DETAILED DESCRIPTION OF SPECIFIC EMBODIMENTS
[0023] One or more specific embodiments of the present techniques
will be described below. In an effort to provide a concise
description of these embodiments, not all features of an actual
implementation are described in the specification. It should be
appreciated that in the development of any such actual
implementation, as in any engineering or design project, numerous
implementation-specific decisions must be made to achieve the
developers' specific goals, such as compliance with system-related
and business-related constraints, which may vary from one
implementation to another. Moreover, it should be appreciated that
such a development effort might be complex and time consuming, but
would nevertheless be a routine undertaking of design, fabrication,
and manufacture for those of ordinary skill having the benefit of
this disclosure.
[0024] As described in detail below, the methods and systems
provided herein are directed toward the ensemble averaging of
pulses in a detected waveform from a pulse oximeter. Presently
disclosed embodiments include one or more features capable of
accommodating pulses having different lengths during the ensemble
averaging process.

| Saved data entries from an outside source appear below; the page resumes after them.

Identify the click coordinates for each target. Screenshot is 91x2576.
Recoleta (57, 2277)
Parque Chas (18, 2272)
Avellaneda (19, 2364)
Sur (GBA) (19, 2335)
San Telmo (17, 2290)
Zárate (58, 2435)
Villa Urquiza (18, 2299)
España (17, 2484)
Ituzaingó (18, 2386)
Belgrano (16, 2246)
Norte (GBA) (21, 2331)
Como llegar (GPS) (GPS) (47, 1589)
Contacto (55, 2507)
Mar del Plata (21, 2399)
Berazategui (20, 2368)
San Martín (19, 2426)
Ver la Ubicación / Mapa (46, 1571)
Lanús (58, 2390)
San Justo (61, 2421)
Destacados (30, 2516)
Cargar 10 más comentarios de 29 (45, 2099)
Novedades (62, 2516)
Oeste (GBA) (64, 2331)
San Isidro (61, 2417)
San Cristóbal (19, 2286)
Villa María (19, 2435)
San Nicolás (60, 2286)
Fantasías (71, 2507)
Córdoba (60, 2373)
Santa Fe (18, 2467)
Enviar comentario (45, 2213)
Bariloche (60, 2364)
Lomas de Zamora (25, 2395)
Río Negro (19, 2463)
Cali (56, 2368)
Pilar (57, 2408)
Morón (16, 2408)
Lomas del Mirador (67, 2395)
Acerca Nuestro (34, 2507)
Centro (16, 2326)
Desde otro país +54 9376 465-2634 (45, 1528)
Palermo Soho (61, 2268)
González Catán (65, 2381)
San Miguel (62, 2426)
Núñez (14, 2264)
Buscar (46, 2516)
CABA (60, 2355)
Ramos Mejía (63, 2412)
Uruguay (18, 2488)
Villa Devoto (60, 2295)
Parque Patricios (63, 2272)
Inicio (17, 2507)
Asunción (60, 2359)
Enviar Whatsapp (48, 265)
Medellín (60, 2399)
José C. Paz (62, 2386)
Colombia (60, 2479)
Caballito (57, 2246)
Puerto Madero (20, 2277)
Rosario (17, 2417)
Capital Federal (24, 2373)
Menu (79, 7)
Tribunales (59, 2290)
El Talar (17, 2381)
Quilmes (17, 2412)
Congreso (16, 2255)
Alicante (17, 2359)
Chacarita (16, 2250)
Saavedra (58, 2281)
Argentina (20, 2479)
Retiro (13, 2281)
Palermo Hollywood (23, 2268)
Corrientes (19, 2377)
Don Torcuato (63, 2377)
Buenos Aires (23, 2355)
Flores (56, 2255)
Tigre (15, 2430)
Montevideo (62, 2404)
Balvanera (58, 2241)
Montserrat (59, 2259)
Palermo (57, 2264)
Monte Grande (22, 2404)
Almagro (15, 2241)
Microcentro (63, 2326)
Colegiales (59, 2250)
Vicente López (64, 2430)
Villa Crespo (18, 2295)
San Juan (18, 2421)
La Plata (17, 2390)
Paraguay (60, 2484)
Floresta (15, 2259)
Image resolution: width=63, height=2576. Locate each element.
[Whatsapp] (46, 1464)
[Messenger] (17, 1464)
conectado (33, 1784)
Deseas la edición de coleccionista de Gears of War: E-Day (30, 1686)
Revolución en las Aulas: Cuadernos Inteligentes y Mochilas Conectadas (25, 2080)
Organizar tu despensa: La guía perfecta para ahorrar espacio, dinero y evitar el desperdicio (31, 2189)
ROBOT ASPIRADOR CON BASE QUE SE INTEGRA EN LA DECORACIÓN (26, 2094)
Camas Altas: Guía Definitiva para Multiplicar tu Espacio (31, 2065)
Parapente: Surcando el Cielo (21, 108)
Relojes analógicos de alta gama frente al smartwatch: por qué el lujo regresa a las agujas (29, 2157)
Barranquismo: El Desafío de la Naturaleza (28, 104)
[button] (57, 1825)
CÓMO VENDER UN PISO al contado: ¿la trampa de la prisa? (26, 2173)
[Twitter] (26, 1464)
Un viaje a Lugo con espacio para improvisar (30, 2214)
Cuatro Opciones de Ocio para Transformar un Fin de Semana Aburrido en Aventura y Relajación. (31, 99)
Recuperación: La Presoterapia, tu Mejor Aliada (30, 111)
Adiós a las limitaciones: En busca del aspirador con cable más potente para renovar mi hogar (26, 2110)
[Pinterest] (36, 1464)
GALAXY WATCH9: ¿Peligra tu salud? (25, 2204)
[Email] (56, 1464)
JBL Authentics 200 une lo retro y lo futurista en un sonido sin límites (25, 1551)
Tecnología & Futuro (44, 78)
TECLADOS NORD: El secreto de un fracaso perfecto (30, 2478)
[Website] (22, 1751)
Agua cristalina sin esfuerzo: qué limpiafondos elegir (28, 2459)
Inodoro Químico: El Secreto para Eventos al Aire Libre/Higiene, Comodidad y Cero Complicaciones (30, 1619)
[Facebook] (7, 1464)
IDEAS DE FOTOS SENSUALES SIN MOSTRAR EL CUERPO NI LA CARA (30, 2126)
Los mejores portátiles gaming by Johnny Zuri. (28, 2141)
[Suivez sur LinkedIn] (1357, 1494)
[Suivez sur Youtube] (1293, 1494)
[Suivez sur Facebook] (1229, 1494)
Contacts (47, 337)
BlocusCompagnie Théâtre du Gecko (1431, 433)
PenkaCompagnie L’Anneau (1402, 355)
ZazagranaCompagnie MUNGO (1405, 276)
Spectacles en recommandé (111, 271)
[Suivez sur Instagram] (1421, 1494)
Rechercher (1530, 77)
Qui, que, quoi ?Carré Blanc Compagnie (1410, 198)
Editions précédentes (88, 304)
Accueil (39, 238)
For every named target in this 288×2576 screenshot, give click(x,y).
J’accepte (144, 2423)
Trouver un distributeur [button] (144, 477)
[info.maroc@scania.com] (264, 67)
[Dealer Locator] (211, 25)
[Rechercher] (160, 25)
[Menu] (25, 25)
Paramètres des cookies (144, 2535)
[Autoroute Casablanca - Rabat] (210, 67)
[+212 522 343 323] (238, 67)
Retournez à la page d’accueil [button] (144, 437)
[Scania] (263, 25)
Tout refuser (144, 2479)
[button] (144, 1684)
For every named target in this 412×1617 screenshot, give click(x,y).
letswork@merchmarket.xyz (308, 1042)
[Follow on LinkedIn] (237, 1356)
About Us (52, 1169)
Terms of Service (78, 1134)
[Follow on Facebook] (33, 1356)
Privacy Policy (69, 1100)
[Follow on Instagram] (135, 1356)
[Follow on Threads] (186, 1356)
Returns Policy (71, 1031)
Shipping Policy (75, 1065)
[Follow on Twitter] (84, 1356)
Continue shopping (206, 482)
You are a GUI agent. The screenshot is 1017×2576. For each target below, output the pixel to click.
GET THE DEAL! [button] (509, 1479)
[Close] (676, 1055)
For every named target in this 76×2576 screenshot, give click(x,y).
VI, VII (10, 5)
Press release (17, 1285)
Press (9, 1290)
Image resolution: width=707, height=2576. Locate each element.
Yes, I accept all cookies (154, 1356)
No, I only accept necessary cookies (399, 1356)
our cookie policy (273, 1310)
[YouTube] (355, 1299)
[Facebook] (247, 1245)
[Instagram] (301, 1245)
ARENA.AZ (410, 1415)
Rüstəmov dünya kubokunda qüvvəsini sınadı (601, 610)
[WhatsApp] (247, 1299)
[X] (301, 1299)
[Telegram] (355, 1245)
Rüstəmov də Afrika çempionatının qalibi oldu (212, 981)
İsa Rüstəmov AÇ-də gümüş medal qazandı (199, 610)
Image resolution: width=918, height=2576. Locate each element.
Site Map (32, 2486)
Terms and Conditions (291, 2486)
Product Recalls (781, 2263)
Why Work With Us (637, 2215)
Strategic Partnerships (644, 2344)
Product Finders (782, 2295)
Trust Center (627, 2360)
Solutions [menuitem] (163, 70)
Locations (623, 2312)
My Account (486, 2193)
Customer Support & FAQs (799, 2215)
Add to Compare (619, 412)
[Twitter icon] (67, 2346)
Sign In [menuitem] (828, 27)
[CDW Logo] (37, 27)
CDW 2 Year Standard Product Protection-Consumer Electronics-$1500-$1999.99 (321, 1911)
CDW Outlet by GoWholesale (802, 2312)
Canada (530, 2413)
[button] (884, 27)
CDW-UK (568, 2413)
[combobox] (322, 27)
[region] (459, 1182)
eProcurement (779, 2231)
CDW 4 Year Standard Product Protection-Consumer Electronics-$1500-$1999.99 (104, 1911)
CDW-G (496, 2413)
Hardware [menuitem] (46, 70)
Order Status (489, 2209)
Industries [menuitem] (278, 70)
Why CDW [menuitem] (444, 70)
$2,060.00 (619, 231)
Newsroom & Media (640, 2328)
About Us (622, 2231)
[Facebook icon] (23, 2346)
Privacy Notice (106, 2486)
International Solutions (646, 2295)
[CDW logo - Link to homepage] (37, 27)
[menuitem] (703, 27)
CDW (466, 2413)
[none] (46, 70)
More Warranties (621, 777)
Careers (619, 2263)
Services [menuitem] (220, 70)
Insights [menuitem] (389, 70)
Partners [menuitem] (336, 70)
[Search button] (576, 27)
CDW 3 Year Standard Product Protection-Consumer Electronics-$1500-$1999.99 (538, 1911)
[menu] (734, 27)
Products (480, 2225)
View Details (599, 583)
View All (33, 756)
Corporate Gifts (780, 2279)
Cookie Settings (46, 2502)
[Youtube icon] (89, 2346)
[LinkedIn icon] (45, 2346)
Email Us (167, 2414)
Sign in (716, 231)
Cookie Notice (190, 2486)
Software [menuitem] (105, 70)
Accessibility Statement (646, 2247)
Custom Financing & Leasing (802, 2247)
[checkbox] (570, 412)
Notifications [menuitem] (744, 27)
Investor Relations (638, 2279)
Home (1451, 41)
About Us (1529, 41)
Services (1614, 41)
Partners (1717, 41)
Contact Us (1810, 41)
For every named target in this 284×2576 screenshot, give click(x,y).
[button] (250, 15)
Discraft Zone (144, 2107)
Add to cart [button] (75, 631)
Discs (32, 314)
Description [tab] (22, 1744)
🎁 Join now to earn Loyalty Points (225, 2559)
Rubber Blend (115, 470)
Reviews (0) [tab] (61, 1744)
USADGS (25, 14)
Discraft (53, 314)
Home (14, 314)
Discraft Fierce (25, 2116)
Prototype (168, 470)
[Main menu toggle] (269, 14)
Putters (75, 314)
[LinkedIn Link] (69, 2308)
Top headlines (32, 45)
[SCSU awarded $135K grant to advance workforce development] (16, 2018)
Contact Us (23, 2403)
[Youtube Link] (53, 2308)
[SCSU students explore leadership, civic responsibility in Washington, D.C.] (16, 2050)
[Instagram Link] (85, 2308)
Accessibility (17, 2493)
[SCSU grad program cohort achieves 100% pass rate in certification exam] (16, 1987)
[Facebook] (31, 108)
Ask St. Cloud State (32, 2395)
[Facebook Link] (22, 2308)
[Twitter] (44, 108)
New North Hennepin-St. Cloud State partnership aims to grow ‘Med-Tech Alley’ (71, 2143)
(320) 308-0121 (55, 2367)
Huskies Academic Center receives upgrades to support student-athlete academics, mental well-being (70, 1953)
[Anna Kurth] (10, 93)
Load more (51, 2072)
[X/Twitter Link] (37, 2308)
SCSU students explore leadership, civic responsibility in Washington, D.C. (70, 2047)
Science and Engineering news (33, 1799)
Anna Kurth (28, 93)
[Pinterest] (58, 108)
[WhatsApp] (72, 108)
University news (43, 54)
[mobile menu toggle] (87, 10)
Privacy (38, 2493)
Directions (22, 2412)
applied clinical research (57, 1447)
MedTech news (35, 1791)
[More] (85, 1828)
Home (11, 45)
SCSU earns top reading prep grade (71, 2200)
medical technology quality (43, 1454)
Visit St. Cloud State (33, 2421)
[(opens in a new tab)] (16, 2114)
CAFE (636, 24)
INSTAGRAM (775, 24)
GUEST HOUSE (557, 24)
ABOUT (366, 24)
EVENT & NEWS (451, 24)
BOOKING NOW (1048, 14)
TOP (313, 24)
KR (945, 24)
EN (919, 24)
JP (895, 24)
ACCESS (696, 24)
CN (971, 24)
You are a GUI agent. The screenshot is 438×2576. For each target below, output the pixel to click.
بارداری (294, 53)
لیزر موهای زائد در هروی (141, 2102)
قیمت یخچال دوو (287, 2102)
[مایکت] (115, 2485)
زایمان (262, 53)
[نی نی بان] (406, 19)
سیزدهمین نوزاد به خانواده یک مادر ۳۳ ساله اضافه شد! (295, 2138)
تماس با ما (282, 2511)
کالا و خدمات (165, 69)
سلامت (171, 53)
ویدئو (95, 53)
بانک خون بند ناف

As compared to traditional processes, the
disclosed ensemble averaging techniques may reduce or prevent the
likelihood of blurring of the ensemble average waveform due to the
averaging of pulses having different lengths. For example, in some
embodiments, a patient's heart rate may be time-varying, thus
giving rise to pulse periods that include a varying number of
waveform samples, and features of the disclosed methods may
accommodate this physiological variability during the ensemble
averaging of the detected pulses. The foregoing feature may improve
the quality of the generated ensemble average waveform, thus
possibly improving the likelihood that the ensemble average
waveform may be utilized to accurately determine a physiological
parameter of interest, such as blood oxygen saturation, blood
pressure, pulse rate, and so forth.
[0025] Embodiments of the provided systems and methods for ensemble
averaging may include features capable of decoupling the
morphological and temporal averaging of components of each pulse of
the detected waveform from the pulse oximeter. For example, a
variety of linear or non-linear scaling methods may be utilized to
scale or warp the width of the ensemble average waveform, the most
recent pulse, or both, such that when the most recent pulse and the
ensemble average waveform are combined, time axis uniformity has
been established. Rescaling methods may include, for example,
utilizing dynamic programming to warp the time axis of the ensemble
average waveform to the width of the most recent pulse such that
the morphological characteristics of the ensemble average waveform
are preserved. This may be achieved in certain embodiments, for
example, by identifying fiducial points (e.g., peaks, troughs, and
so forth) and warping portions of the waveform between the
identified fiducial points. However, it is presently contemplated
that a variety of scaling methods may be utilized alone or in
combination to establish a uniform time axis before ensemble
averaging. Further, it should be noted that the particular scaling
methods implemented in a given system by one skilled in the art are
subject to a variety of implementation-specific variations.
[0026] Turning now to the drawings, FIG. 1 illustrates a patient
monitoring system that may utilize ensemble averaging in the
process of monitoring a physiological characteristic of a patient.
More specifically, the illustrated system may be capable of
acquiring signals that correspond to detected waveforms from a
sensor and further processing the signals to extract information
that may be useful in the physiological monitoring process. To that
end, the following description of the patient monitoring system
serves as a basis for describing the ensemble averaging techniques
described in more detail below.
[0027] The patient monitoring system of FIG. 1 includes a sensor 10
and a patient monitor 12. In the illustrated embodiment, a cable 14
connects the sensor 10 to the patient monitor 12. As will be
appreciated by those of ordinary skill in the art, the sensor 10
and/or the cable 14 may include or incorporate one or more
integrated circuit devices or electrical devices, such as a memory,
processor chip, or resistor, that may facilitate or enhance
communication between the sensor 10 and the patient monitor 12.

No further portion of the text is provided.